BRIEF:
A verbatim copy of every entry is required. Produce it now.

INFORMATION SHOWN:
-*-
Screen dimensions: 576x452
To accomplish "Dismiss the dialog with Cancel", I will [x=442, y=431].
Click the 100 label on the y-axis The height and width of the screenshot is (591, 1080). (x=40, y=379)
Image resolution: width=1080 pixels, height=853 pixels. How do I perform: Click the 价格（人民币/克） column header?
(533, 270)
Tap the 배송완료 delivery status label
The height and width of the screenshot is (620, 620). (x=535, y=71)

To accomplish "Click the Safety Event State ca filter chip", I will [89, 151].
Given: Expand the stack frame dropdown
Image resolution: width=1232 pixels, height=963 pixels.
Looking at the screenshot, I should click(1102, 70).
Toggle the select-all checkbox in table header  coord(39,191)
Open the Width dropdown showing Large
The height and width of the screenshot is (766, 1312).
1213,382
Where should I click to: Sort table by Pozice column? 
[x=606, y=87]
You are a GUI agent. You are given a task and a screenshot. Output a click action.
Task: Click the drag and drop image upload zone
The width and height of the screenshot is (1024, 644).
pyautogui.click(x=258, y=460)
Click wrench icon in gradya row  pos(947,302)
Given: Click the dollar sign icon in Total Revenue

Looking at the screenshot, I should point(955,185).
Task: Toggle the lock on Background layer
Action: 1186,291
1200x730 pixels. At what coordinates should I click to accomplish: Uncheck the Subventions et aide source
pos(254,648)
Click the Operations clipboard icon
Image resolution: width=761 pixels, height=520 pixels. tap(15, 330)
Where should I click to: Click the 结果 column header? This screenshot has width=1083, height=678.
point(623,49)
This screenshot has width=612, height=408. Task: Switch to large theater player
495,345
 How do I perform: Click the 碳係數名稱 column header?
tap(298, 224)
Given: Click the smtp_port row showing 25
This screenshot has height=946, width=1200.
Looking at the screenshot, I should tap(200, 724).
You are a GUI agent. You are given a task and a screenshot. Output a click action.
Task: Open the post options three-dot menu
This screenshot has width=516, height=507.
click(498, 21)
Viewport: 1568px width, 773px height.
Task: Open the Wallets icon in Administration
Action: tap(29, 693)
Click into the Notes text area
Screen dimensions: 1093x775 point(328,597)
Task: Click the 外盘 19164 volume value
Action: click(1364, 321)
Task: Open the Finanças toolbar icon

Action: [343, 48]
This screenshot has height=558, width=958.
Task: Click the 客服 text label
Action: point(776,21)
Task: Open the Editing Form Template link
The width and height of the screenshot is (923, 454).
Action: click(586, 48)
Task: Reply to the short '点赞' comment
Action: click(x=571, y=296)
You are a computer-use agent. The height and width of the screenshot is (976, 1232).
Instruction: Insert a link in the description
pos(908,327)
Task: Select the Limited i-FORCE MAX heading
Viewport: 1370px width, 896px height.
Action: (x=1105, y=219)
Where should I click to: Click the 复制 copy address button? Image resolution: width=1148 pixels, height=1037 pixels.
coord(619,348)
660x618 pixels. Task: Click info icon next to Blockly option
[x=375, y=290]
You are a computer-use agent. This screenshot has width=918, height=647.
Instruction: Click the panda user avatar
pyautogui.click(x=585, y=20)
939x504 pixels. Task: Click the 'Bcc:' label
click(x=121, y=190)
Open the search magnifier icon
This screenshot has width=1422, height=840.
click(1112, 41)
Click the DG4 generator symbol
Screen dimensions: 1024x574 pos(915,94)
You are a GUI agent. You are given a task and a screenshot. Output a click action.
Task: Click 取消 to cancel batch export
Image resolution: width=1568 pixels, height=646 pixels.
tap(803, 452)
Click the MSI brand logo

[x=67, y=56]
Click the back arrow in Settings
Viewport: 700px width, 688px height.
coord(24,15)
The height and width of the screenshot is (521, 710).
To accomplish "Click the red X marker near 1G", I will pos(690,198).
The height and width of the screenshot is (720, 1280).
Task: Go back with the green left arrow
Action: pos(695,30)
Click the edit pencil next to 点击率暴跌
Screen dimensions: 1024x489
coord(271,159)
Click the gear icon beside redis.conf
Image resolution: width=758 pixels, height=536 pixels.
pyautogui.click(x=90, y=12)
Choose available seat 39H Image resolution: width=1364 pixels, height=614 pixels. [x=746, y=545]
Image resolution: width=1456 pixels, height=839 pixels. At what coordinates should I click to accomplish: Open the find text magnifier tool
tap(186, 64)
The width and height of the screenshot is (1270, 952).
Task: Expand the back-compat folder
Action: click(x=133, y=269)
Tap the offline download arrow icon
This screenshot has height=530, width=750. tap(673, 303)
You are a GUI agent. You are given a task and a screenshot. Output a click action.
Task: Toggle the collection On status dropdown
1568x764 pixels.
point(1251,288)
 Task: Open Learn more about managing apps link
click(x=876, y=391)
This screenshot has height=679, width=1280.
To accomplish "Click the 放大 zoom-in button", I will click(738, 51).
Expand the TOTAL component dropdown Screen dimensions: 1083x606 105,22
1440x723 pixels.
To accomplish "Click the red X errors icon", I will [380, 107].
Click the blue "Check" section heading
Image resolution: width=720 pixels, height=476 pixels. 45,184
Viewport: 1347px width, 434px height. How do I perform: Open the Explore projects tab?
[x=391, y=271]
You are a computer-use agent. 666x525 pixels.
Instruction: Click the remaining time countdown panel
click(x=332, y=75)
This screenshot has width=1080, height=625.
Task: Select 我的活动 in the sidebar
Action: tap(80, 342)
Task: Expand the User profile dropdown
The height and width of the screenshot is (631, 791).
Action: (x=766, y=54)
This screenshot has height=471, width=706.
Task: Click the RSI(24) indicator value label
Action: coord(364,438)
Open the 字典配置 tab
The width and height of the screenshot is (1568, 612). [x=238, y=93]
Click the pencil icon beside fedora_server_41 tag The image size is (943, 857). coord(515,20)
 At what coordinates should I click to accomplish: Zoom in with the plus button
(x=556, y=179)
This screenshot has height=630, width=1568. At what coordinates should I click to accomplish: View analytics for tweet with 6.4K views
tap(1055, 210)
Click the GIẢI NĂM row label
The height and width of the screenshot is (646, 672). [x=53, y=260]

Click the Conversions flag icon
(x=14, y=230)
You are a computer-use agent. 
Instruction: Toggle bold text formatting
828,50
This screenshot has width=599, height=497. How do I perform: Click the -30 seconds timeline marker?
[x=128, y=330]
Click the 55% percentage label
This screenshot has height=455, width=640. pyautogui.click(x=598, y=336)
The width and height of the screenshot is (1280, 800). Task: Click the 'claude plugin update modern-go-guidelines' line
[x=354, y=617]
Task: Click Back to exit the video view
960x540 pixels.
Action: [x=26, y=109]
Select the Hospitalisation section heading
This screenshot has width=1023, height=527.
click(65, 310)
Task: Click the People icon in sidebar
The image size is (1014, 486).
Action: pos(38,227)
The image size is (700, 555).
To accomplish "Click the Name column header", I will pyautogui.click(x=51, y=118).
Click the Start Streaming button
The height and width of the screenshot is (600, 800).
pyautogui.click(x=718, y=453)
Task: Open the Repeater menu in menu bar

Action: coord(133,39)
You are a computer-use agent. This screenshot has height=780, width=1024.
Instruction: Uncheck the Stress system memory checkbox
-*-
ANSWER BELOW:
Screen dimensions: 576x452
To accomplish "Dismiss the dialog with Cancel", I will [x=442, y=431].
Click the 100 label on the y-axis The height and width of the screenshot is (591, 1080). (x=40, y=379)
Image resolution: width=1080 pixels, height=853 pixels. How do I perform: Click the 价格（人民币/克） column header?
(533, 270)
Tap the 배송완료 delivery status label
The height and width of the screenshot is (620, 620). (x=535, y=71)

To accomplish "Click the Safety Event State ca filter chip", I will [89, 151].
Given: Expand the stack frame dropdown
Image resolution: width=1232 pixels, height=963 pixels.
Looking at the screenshot, I should click(1102, 70).
Toggle the select-all checkbox in table header  coord(39,191)
Open the Width dropdown showing Large
The height and width of the screenshot is (766, 1312).
1213,382
Where should I click to: Sort table by Pozice column? 
[x=606, y=87]
You are a GUI agent. You are given a task and a screenshot. Output a click action.
Task: Click the drag and drop image upload zone
The width and height of the screenshot is (1024, 644).
pyautogui.click(x=258, y=460)
Click wrench icon in gradya row  pos(947,302)
Given: Click the dollar sign icon in Total Revenue

Looking at the screenshot, I should point(955,185).
Task: Toggle the lock on Background layer
Action: 1186,291
1200x730 pixels. At what coordinates should I click to accomplish: Uncheck the Subventions et aide source
pos(254,648)
Click the Operations clipboard icon
Image resolution: width=761 pixels, height=520 pixels. tap(15, 330)
Where should I click to: Click the 结果 column header? This screenshot has width=1083, height=678.
point(623,49)
This screenshot has width=612, height=408. Task: Switch to large theater player
495,345
 How do I perform: Click the 碳係數名稱 column header?
tap(298, 224)
Given: Click the smtp_port row showing 25
This screenshot has height=946, width=1200.
Looking at the screenshot, I should tap(200, 724).
You are a GUI agent. You are given a task and a screenshot. Output a click action.
Task: Open the post options three-dot menu
This screenshot has width=516, height=507.
click(498, 21)
Viewport: 1568px width, 773px height.
Task: Open the Wallets icon in Administration
Action: tap(29, 693)
Click into the Notes text area
Screen dimensions: 1093x775 point(328,597)
Task: Click the 外盘 19164 volume value
Action: click(1364, 321)
Task: Open the Finanças toolbar icon

Action: [343, 48]
This screenshot has height=558, width=958.
Task: Click the 客服 text label
Action: point(776,21)
Task: Open the Editing Form Template link
The width and height of the screenshot is (923, 454).
Action: click(586, 48)
Task: Reply to the short '点赞' comment
Action: click(x=571, y=296)
You are a computer-use agent. The height and width of the screenshot is (976, 1232).
Instruction: Insert a link in the description
pos(908,327)
Task: Select the Limited i-FORCE MAX heading
Viewport: 1370px width, 896px height.
Action: (x=1105, y=219)
Where should I click to: Click the 复制 copy address button? Image resolution: width=1148 pixels, height=1037 pixels.
coord(619,348)
660x618 pixels. Task: Click info icon next to Blockly option
[x=375, y=290]
You are a computer-use agent. This screenshot has width=918, height=647.
Instruction: Click the panda user avatar
pyautogui.click(x=585, y=20)
939x504 pixels. Task: Click the 'Bcc:' label
click(x=121, y=190)
Open the search magnifier icon
This screenshot has width=1422, height=840.
click(1112, 41)
Click the DG4 generator symbol
Screen dimensions: 1024x574 pos(915,94)
You are a GUI agent. You are given a task and a screenshot. Output a click action.
Task: Click 取消 to cancel batch export
Image resolution: width=1568 pixels, height=646 pixels.
tap(803, 452)
Click the MSI brand logo

[x=67, y=56]
Click the back arrow in Settings
Viewport: 700px width, 688px height.
coord(24,15)
The height and width of the screenshot is (521, 710).
To accomplish "Click the red X marker near 1G", I will pos(690,198).
The height and width of the screenshot is (720, 1280).
Task: Go back with the green left arrow
Action: pos(695,30)
Click the edit pencil next to 点击率暴跌
Screen dimensions: 1024x489
coord(271,159)
Click the gear icon beside redis.conf
Image resolution: width=758 pixels, height=536 pixels.
pyautogui.click(x=90, y=12)
Choose available seat 39H Image resolution: width=1364 pixels, height=614 pixels. [x=746, y=545]
Image resolution: width=1456 pixels, height=839 pixels. At what coordinates should I click to accomplish: Open the find text magnifier tool
tap(186, 64)
The width and height of the screenshot is (1270, 952).
Task: Expand the back-compat folder
Action: click(x=133, y=269)
Tap the offline download arrow icon
This screenshot has height=530, width=750. tap(673, 303)
You are a GUI agent. You are given a task and a screenshot. Output a click action.
Task: Toggle the collection On status dropdown
1568x764 pixels.
point(1251,288)
 Task: Open Learn more about managing apps link
click(x=876, y=391)
This screenshot has height=679, width=1280.
To accomplish "Click the 放大 zoom-in button", I will click(738, 51).
Expand the TOTAL component dropdown Screen dimensions: 1083x606 105,22
1440x723 pixels.
To accomplish "Click the red X errors icon", I will [380, 107].
Click the blue "Check" section heading
Image resolution: width=720 pixels, height=476 pixels. 45,184
Viewport: 1347px width, 434px height. How do I perform: Open the Explore projects tab?
[x=391, y=271]
You are a computer-use agent. 666x525 pixels.
Instruction: Click the remaining time countdown panel
click(x=332, y=75)
This screenshot has width=1080, height=625.
Task: Select 我的活动 in the sidebar
Action: tap(80, 342)
Task: Expand the User profile dropdown
The height and width of the screenshot is (631, 791).
Action: (x=766, y=54)
This screenshot has height=471, width=706.
Task: Click the RSI(24) indicator value label
Action: coord(364,438)
Open the 字典配置 tab
The width and height of the screenshot is (1568, 612). [x=238, y=93]
Click the pencil icon beside fedora_server_41 tag The image size is (943, 857). coord(515,20)
 At what coordinates should I click to accomplish: Zoom in with the plus button
(x=556, y=179)
This screenshot has height=630, width=1568. At what coordinates should I click to accomplish: View analytics for tweet with 6.4K views
tap(1055, 210)
Click the GIẢI NĂM row label
The height and width of the screenshot is (646, 672). [x=53, y=260]

Click the Conversions flag icon
(x=14, y=230)
You are a computer-use agent. 
Instruction: Toggle bold text formatting
828,50
This screenshot has width=599, height=497. How do I perform: Click the -30 seconds timeline marker?
[x=128, y=330]
Click the 55% percentage label
This screenshot has height=455, width=640. pyautogui.click(x=598, y=336)
The width and height of the screenshot is (1280, 800). Task: Click the 'claude plugin update modern-go-guidelines' line
[x=354, y=617]
Task: Click Back to exit the video view
960x540 pixels.
Action: [x=26, y=109]
Select the Hospitalisation section heading
This screenshot has width=1023, height=527.
click(65, 310)
Task: Click the People icon in sidebar
The image size is (1014, 486).
Action: pos(38,227)
The image size is (700, 555).
To accomplish "Click the Name column header", I will pyautogui.click(x=51, y=118).
Click the Start Streaming button
The height and width of the screenshot is (600, 800).
pyautogui.click(x=718, y=453)
Task: Open the Repeater menu in menu bar

Action: coord(133,39)
You are a computer-use agent. This screenshot has height=780, width=1024.
Instruction: Uncheck the Stress system memory checkbox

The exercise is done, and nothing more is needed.